:: Given information

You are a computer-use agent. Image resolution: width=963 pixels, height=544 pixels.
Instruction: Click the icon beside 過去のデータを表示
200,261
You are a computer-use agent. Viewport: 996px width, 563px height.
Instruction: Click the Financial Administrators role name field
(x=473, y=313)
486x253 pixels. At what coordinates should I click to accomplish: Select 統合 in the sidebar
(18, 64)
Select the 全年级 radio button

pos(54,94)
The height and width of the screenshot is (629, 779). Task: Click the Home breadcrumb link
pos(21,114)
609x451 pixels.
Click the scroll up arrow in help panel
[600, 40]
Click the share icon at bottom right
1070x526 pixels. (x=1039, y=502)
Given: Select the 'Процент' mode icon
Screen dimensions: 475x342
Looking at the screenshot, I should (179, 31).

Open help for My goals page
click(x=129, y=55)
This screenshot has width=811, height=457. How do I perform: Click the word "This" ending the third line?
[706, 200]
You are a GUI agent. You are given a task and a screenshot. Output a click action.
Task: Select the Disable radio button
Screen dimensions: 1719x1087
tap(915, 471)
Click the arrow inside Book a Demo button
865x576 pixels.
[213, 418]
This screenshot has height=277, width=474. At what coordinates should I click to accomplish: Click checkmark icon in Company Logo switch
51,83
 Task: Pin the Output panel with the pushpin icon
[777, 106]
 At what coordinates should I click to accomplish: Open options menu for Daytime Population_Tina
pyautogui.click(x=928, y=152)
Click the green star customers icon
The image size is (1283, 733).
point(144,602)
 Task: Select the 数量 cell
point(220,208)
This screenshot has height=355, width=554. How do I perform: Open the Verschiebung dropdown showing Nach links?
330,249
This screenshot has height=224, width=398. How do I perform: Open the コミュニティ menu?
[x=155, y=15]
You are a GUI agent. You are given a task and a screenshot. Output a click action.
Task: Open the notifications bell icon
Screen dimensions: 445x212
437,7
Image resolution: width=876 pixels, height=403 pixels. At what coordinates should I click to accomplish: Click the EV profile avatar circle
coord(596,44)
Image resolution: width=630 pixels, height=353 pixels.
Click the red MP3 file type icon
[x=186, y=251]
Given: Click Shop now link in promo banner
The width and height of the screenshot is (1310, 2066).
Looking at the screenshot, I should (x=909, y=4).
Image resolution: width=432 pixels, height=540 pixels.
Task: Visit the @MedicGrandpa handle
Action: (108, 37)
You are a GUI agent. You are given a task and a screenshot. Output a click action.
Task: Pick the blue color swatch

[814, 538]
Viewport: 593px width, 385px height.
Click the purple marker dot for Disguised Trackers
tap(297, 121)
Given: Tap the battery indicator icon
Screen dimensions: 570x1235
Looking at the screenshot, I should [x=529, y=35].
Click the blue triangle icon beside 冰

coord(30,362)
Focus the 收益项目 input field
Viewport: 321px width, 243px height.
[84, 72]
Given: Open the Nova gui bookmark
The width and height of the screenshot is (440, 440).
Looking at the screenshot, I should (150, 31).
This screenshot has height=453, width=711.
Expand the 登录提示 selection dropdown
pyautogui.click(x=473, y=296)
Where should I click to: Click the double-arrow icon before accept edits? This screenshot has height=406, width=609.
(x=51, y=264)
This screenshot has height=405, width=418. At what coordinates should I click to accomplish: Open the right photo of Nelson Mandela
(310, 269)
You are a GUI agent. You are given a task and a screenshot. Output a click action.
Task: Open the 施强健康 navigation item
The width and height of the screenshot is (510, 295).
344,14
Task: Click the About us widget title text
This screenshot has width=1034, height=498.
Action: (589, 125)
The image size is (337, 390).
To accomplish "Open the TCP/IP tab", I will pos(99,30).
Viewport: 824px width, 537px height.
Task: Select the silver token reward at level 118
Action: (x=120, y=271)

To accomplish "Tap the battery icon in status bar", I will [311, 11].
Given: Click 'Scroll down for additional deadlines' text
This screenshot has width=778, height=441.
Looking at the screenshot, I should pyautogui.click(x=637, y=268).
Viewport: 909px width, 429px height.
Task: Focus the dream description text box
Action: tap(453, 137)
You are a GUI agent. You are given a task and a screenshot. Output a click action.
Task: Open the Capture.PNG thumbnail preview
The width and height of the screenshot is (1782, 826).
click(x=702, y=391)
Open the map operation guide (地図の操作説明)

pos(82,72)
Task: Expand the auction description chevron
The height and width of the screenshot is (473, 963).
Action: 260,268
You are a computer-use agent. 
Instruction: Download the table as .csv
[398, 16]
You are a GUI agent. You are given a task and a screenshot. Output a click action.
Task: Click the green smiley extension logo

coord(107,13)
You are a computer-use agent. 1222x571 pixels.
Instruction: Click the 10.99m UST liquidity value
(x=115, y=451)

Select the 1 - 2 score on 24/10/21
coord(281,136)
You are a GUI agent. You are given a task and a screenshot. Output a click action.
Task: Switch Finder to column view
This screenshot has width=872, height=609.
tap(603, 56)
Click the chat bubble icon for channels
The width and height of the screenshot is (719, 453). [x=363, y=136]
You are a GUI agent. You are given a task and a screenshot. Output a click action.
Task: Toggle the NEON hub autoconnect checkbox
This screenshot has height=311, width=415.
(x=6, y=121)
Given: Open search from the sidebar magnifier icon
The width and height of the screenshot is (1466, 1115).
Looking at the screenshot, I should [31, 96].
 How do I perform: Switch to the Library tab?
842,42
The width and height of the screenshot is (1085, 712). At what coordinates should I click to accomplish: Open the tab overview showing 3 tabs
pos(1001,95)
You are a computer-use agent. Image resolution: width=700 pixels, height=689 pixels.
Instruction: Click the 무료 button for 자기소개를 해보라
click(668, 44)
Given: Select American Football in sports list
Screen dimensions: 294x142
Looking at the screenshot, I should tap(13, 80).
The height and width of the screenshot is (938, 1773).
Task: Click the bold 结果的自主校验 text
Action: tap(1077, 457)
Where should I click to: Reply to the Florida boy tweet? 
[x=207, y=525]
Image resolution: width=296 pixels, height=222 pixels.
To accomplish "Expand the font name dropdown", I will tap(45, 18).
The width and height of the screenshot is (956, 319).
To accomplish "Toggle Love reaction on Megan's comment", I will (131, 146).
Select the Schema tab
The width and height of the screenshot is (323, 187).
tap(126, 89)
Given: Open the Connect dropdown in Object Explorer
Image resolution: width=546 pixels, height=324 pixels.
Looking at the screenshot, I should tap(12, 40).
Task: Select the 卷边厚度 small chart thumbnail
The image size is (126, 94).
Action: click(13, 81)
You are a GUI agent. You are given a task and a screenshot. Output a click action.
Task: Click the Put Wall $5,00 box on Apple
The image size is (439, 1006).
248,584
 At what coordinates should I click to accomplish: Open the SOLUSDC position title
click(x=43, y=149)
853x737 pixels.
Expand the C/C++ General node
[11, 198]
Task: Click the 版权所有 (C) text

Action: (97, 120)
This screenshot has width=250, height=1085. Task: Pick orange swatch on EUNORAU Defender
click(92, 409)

::::

**Work item**
Return the data exactly, every line included.

**Exercise output**
You are a computer-use agent. Image resolution: width=963 pixels, height=544 pixels.
Instruction: Click the icon beside 過去のデータを表示
200,261
You are a computer-use agent. Viewport: 996px width, 563px height.
Instruction: Click the Financial Administrators role name field
(x=473, y=313)
486x253 pixels. At what coordinates should I click to accomplish: Select 統合 in the sidebar
(18, 64)
Select the 全年级 radio button

pos(54,94)
The height and width of the screenshot is (629, 779). Task: Click the Home breadcrumb link
pos(21,114)
609x451 pixels.
Click the scroll up arrow in help panel
[600, 40]
Click the share icon at bottom right
1070x526 pixels. (x=1039, y=502)
Given: Select the 'Процент' mode icon
Screen dimensions: 475x342
Looking at the screenshot, I should (179, 31).

Open help for My goals page
click(x=129, y=55)
This screenshot has width=811, height=457. How do I perform: Click the word "This" ending the third line?
[706, 200]
You are a GUI agent. You are given a task and a screenshot. Output a click action.
Task: Select the Disable radio button
Screen dimensions: 1719x1087
tap(915, 471)
Click the arrow inside Book a Demo button
865x576 pixels.
[213, 418]
This screenshot has height=277, width=474. At what coordinates should I click to accomplish: Click checkmark icon in Company Logo switch
51,83
 Task: Pin the Output panel with the pushpin icon
[777, 106]
 At what coordinates should I click to accomplish: Open options menu for Daytime Population_Tina
pyautogui.click(x=928, y=152)
Click the green star customers icon
The image size is (1283, 733).
point(144,602)
 Task: Select the 数量 cell
point(220,208)
This screenshot has height=355, width=554. How do I perform: Open the Verschiebung dropdown showing Nach links?
330,249
This screenshot has height=224, width=398. How do I perform: Open the コミュニティ menu?
[x=155, y=15]
You are a GUI agent. You are given a task and a screenshot. Output a click action.
Task: Open the notifications bell icon
Screen dimensions: 445x212
437,7
Image resolution: width=876 pixels, height=403 pixels. At what coordinates should I click to accomplish: Click the EV profile avatar circle
coord(596,44)
Image resolution: width=630 pixels, height=353 pixels.
Click the red MP3 file type icon
[x=186, y=251]
Given: Click Shop now link in promo banner
The width and height of the screenshot is (1310, 2066).
Looking at the screenshot, I should (x=909, y=4).
Image resolution: width=432 pixels, height=540 pixels.
Task: Visit the @MedicGrandpa handle
Action: (108, 37)
You are a GUI agent. You are given a task and a screenshot. Output a click action.
Task: Pick the blue color swatch

[814, 538]
Viewport: 593px width, 385px height.
Click the purple marker dot for Disguised Trackers
tap(297, 121)
Given: Tap the battery indicator icon
Screen dimensions: 570x1235
Looking at the screenshot, I should [x=529, y=35].
Click the blue triangle icon beside 冰

coord(30,362)
Focus the 收益项目 input field
Viewport: 321px width, 243px height.
[84, 72]
Given: Open the Nova gui bookmark
The width and height of the screenshot is (440, 440).
Looking at the screenshot, I should (150, 31).
This screenshot has height=453, width=711.
Expand the 登录提示 selection dropdown
pyautogui.click(x=473, y=296)
Where should I click to: Click the double-arrow icon before accept edits? This screenshot has height=406, width=609.
(x=51, y=264)
This screenshot has height=405, width=418. At what coordinates should I click to accomplish: Open the right photo of Nelson Mandela
(310, 269)
You are a GUI agent. You are given a task and a screenshot. Output a click action.
Task: Open the 施强健康 navigation item
The width and height of the screenshot is (510, 295).
344,14
Task: Click the About us widget title text
This screenshot has width=1034, height=498.
Action: (589, 125)
The image size is (337, 390).
To accomplish "Open the TCP/IP tab", I will pos(99,30).
Viewport: 824px width, 537px height.
Task: Select the silver token reward at level 118
Action: (x=120, y=271)

To accomplish "Tap the battery icon in status bar", I will [311, 11].
Given: Click 'Scroll down for additional deadlines' text
This screenshot has width=778, height=441.
Looking at the screenshot, I should pyautogui.click(x=637, y=268).
Viewport: 909px width, 429px height.
Task: Focus the dream description text box
Action: tap(453, 137)
You are a GUI agent. You are given a task and a screenshot. Output a click action.
Task: Open the Capture.PNG thumbnail preview
The width and height of the screenshot is (1782, 826).
click(x=702, y=391)
Open the map operation guide (地図の操作説明)

pos(82,72)
Task: Expand the auction description chevron
The height and width of the screenshot is (473, 963).
Action: 260,268
You are a computer-use agent. 
Instruction: Download the table as .csv
[398, 16]
You are a GUI agent. You are given a task and a screenshot. Output a click action.
Task: Click the green smiley extension logo

coord(107,13)
You are a computer-use agent. 1222x571 pixels.
Instruction: Click the 10.99m UST liquidity value
(x=115, y=451)

Select the 1 - 2 score on 24/10/21
coord(281,136)
You are a GUI agent. You are given a task and a screenshot. Output a click action.
Task: Switch Finder to column view
This screenshot has width=872, height=609.
tap(603, 56)
Click the chat bubble icon for channels
The width and height of the screenshot is (719, 453). [x=363, y=136]
You are a GUI agent. You are given a task and a screenshot. Output a click action.
Task: Toggle the NEON hub autoconnect checkbox
This screenshot has height=311, width=415.
(x=6, y=121)
Given: Open search from the sidebar magnifier icon
The width and height of the screenshot is (1466, 1115).
Looking at the screenshot, I should [31, 96].
 How do I perform: Switch to the Library tab?
842,42
The width and height of the screenshot is (1085, 712). At what coordinates should I click to accomplish: Open the tab overview showing 3 tabs
pos(1001,95)
You are a computer-use agent. Image resolution: width=700 pixels, height=689 pixels.
Instruction: Click the 무료 button for 자기소개를 해보라
click(668, 44)
Given: Select American Football in sports list
Screen dimensions: 294x142
Looking at the screenshot, I should tap(13, 80).
The height and width of the screenshot is (938, 1773).
Task: Click the bold 结果的自主校验 text
Action: tap(1077, 457)
Where should I click to: Reply to the Florida boy tweet? 
[x=207, y=525]
Image resolution: width=296 pixels, height=222 pixels.
To accomplish "Expand the font name dropdown", I will tap(45, 18).
The width and height of the screenshot is (956, 319).
To accomplish "Toggle Love reaction on Megan's comment", I will (131, 146).
Select the Schema tab
The width and height of the screenshot is (323, 187).
tap(126, 89)
Given: Open the Connect dropdown in Object Explorer
Image resolution: width=546 pixels, height=324 pixels.
Looking at the screenshot, I should tap(12, 40).
Task: Select the 卷边厚度 small chart thumbnail
The image size is (126, 94).
Action: click(13, 81)
You are a GUI agent. You are given a task and a screenshot. Output a click action.
Task: Click the Put Wall $5,00 box on Apple
The image size is (439, 1006).
248,584
 At what coordinates should I click to accomplish: Open the SOLUSDC position title
click(x=43, y=149)
853x737 pixels.
Expand the C/C++ General node
[11, 198]
Task: Click the 版权所有 (C) text

Action: (97, 120)
This screenshot has width=250, height=1085. Task: Pick orange swatch on EUNORAU Defender
click(92, 409)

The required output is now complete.